Institutions and State Spending
October 19, 2011
U.S. fiscal policy is on an unsustainable path. While reducing spending on particular budget items ought to be a priority, any cuts can be easily reversed. However, a change in the rules that govern the political process -- the "institutions" that shape a budget -- can have a lasting effect on spending for years to come. Potential institutional reforms can be assessed at the state level with little cost to the nation as a whole. Looking to reforms that have been implemented across several states, it is clear that certain policies, if adopted more broadly, might prove instrumental in achieving long-term spending cuts and eventual savings at every level of government, say Matthew Mitchell and Nick Tuszynski of the Mercatus Center.
- By separating tax and spending committees, governments reduce the ability of politicians to steer funds toward personal projects, resulting in an average of $1,241 less per capita spending.
- An item-reduction veto (currently in place in 12 states) allows the governor to reduce individual budget allocations and strikes a balance between the line-item veto and the standard take-it-or-leave-it executive-legislative relationship, lowering per capita expenditures on average by $471.
- A centralized spending committee, as opposed to several subcommittees, concentrates responsibility for out-of-control deficits on a smaller, more-identifiable group and thereby incentivizes fiscal restraint, correlating with $199 less per capita spending in complying states.
- Strict balanced budget requirements have been associated over time with lower spending and taxing commitments, averaging $184 to $189 less per capita spending for states that enforce them.
- Regardless of the specific fraction, requiring a supermajority for tax increases correlates with effective states tax rates that are 8 to 23 percent lower and $103 to $151 less per capita spending.

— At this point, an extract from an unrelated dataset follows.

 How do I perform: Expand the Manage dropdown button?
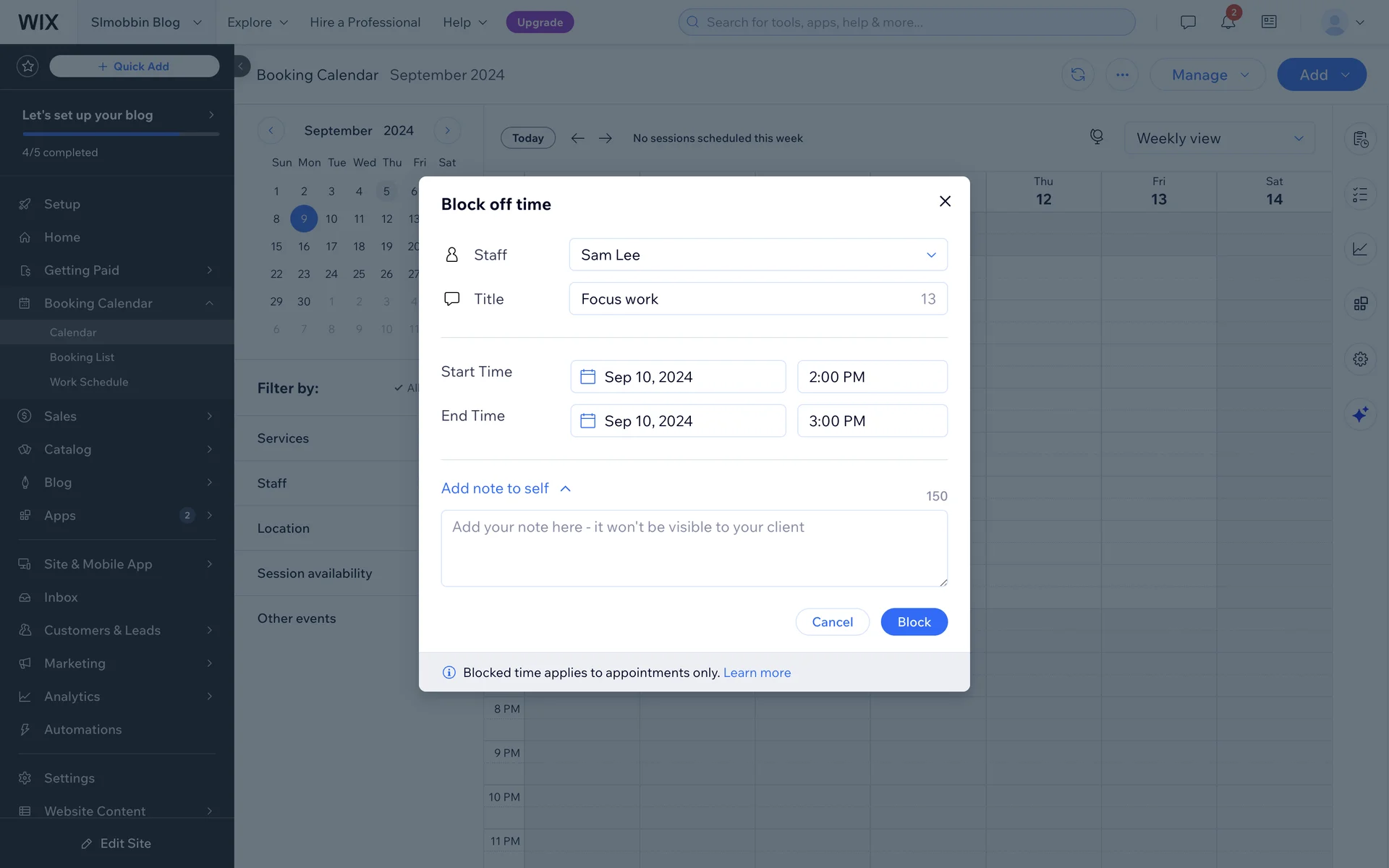[1208, 75]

Though these institutional adjustments were found to confer the greatest savings, several others were also found to be beneficial, including tax and expenditure limits, eliminating the automatic shutdown provision, and the traditional line-item veto for divided governments. Regardless of which policy options seem most appealing, the potential for institutional reform ought to change the way that politicians approach the current budgeting crises.